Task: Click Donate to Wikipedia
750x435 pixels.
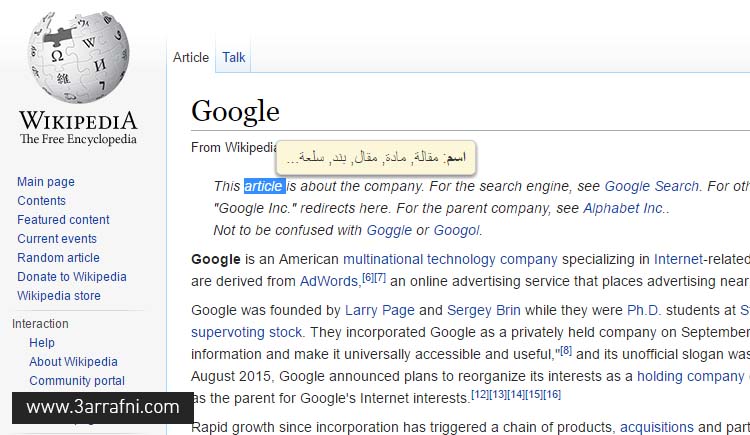Action: coord(72,277)
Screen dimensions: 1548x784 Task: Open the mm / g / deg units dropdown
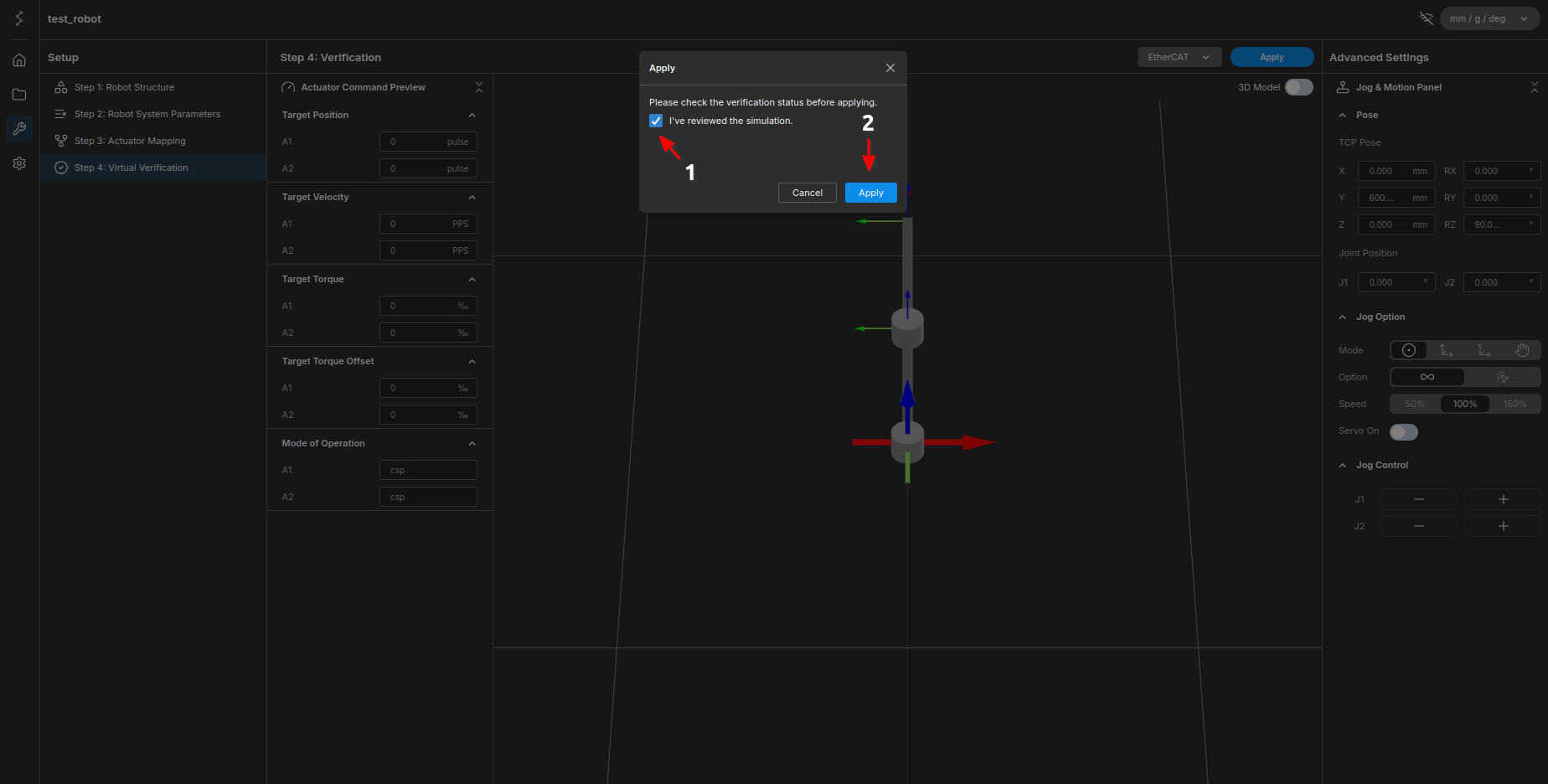tap(1489, 18)
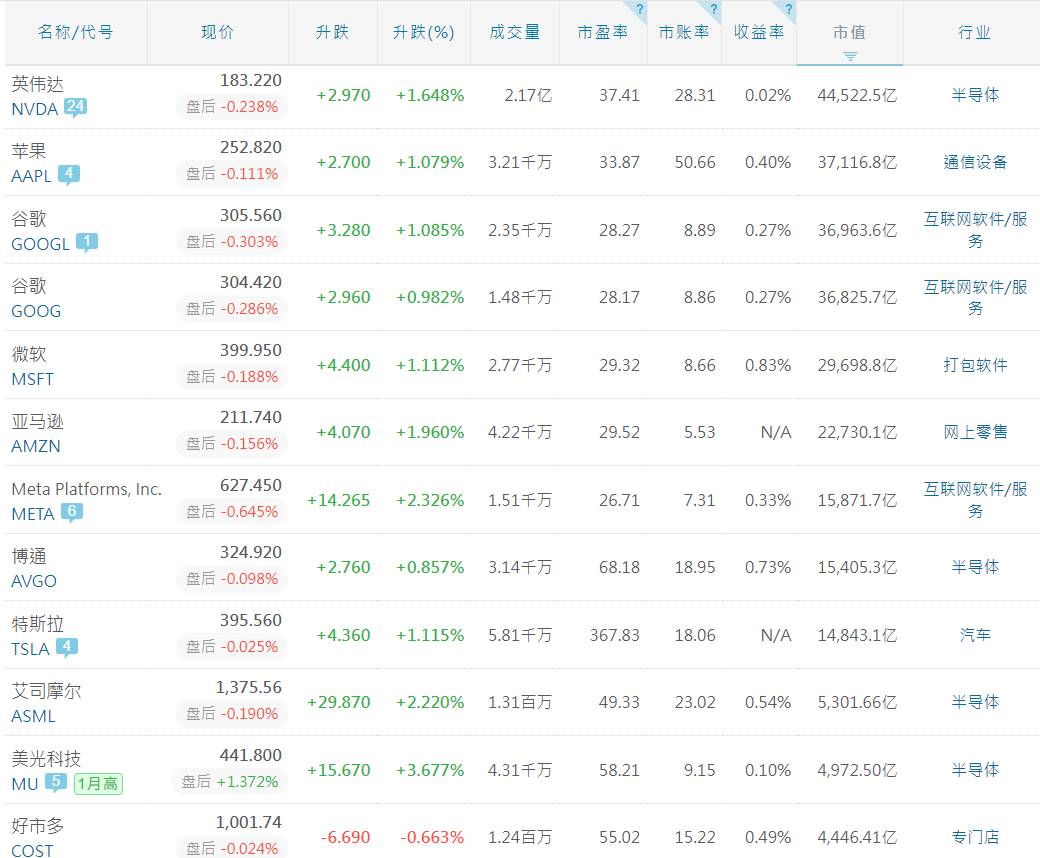Open the 半导体 industry link on the AVGO row

(x=975, y=566)
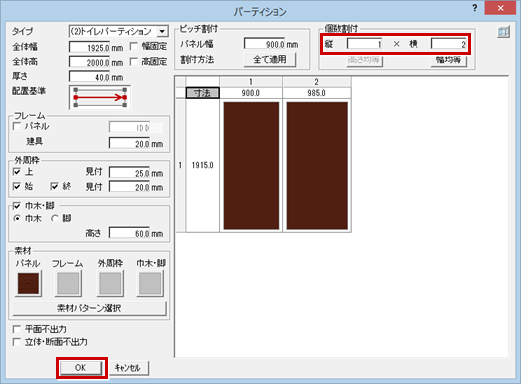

:: AUFGABENBESCHREIBUNG ::
Entnimm bitte den Abschnitt von der Zeile mit „Screen dimensions: 1548x784“ bis einschließlich zum Ende der Zeilen und gib ihn unverändert wieder. Lass die Bilder dabei weg.

:: ERGEBNIS DER ÜBUNG ::
Screen dimensions: 1548x784 Task: Open the mm / g / deg units dropdown
tap(1489, 18)
Open the 半导体 industry link on the AVGO row

(x=975, y=566)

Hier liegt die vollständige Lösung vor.